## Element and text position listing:
- - -
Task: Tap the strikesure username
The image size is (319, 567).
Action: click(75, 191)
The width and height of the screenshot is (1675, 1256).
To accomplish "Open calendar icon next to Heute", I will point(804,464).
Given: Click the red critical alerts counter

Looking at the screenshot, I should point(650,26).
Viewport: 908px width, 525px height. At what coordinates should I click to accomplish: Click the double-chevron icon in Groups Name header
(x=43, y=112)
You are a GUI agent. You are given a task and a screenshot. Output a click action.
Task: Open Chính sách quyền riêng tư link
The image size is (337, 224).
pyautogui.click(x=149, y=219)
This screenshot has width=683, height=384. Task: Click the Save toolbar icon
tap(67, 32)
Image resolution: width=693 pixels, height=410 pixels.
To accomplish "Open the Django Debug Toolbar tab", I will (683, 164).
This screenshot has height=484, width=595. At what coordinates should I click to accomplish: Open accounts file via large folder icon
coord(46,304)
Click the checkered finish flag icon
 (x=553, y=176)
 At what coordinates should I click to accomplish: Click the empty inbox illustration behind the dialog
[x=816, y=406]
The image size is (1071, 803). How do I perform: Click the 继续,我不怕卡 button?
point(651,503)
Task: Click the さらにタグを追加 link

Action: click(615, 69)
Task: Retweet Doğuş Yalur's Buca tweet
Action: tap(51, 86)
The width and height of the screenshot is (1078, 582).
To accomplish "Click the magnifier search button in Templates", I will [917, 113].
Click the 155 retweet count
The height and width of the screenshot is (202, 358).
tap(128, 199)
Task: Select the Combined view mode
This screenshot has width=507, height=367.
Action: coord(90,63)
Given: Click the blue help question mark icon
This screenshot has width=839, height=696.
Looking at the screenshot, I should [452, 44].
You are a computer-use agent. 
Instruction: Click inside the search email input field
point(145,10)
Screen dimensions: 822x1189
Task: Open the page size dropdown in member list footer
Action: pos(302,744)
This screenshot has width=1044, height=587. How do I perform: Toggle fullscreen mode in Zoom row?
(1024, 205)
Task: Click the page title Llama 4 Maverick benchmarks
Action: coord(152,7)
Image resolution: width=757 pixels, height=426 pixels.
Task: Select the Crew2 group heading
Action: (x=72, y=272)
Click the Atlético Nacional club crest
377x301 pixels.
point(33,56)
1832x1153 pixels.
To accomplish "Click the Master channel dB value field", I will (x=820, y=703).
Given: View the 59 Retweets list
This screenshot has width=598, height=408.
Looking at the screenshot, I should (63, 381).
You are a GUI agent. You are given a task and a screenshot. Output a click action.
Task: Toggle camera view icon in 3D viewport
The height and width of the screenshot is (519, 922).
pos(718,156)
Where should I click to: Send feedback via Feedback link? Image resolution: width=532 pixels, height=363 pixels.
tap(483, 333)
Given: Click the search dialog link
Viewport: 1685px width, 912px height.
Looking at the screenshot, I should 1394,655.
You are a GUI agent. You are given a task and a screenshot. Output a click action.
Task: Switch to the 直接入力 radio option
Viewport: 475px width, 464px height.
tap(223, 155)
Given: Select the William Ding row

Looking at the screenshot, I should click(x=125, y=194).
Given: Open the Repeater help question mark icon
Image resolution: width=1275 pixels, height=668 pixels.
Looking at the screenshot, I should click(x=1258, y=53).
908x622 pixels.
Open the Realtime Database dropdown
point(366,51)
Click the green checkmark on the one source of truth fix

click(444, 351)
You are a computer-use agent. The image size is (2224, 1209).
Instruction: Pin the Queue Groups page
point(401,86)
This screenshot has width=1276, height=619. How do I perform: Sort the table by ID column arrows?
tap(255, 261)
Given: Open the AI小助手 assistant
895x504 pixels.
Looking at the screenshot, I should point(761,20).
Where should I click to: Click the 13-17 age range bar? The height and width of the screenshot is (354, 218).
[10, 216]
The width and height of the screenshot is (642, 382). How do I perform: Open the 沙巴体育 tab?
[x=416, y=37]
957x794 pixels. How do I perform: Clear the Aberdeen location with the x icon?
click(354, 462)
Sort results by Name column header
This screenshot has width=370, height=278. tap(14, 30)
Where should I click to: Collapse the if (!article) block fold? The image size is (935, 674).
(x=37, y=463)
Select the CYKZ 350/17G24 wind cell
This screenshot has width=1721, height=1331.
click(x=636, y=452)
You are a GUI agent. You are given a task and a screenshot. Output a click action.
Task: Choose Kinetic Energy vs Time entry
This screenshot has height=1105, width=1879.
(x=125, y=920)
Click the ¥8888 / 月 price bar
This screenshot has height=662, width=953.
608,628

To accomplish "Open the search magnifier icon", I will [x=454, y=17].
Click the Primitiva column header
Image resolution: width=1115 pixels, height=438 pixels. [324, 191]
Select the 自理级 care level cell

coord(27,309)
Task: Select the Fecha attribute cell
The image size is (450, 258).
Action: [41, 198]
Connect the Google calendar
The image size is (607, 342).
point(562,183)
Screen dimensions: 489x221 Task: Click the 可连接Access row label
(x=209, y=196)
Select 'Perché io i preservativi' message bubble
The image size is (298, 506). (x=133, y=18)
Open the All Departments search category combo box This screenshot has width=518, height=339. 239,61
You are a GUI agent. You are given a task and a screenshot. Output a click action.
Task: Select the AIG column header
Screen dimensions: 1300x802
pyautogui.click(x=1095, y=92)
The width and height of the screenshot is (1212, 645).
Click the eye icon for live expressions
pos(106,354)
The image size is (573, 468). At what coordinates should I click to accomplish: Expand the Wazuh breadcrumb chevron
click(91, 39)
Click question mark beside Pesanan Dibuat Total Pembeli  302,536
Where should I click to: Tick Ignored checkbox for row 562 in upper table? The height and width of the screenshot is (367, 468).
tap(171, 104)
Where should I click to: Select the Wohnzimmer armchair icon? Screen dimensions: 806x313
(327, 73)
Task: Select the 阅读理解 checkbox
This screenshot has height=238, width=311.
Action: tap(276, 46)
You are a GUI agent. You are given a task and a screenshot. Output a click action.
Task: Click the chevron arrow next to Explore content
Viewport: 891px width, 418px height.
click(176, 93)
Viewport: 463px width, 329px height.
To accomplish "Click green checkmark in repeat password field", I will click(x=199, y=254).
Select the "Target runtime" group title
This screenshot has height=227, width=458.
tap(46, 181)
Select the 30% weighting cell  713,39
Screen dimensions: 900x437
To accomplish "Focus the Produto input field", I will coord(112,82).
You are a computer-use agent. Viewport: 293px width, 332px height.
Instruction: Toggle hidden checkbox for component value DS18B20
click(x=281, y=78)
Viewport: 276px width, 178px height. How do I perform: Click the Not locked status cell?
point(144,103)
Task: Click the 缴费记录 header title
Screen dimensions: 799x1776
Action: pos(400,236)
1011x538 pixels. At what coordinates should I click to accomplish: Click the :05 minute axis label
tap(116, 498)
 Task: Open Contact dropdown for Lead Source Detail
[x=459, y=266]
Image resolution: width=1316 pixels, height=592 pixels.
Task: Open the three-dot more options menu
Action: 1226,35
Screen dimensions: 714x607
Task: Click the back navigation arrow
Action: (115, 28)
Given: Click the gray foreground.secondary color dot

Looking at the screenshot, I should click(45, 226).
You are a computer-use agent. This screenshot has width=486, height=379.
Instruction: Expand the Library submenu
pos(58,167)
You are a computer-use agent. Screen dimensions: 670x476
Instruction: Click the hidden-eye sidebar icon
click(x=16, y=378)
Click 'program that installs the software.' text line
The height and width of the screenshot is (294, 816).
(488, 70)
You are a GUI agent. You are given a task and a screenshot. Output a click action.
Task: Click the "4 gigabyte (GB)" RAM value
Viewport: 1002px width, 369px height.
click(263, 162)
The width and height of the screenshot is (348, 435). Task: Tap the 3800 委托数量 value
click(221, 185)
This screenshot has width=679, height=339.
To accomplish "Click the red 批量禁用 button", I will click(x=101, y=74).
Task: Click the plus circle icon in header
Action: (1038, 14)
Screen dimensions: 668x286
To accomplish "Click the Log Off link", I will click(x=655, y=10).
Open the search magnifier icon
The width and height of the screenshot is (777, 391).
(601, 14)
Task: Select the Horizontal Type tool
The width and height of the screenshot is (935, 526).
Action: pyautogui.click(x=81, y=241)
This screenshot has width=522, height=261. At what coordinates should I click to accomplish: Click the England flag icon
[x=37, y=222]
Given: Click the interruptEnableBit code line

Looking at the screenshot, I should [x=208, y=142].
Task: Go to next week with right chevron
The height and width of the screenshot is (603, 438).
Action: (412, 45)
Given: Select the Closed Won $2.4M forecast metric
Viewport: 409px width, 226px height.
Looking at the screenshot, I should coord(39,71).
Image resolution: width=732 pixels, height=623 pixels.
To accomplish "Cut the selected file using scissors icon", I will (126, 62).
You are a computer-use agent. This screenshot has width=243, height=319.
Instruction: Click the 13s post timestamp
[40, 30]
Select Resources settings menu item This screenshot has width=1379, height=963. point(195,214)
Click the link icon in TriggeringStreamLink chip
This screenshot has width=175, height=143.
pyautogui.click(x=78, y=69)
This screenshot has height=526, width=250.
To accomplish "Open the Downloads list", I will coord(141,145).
- - -
## WHAT IS NEEDED:
Retype the lines of the listing from its first line through the line containing "Looking at the screenshot, I should point(650,26).", with both ends included.

## OUTPUT OF THE TASK:
Task: Tap the strikesure username
The image size is (319, 567).
Action: click(75, 191)
The width and height of the screenshot is (1675, 1256).
To accomplish "Open calendar icon next to Heute", I will point(804,464).
Given: Click the red critical alerts counter

Looking at the screenshot, I should point(650,26).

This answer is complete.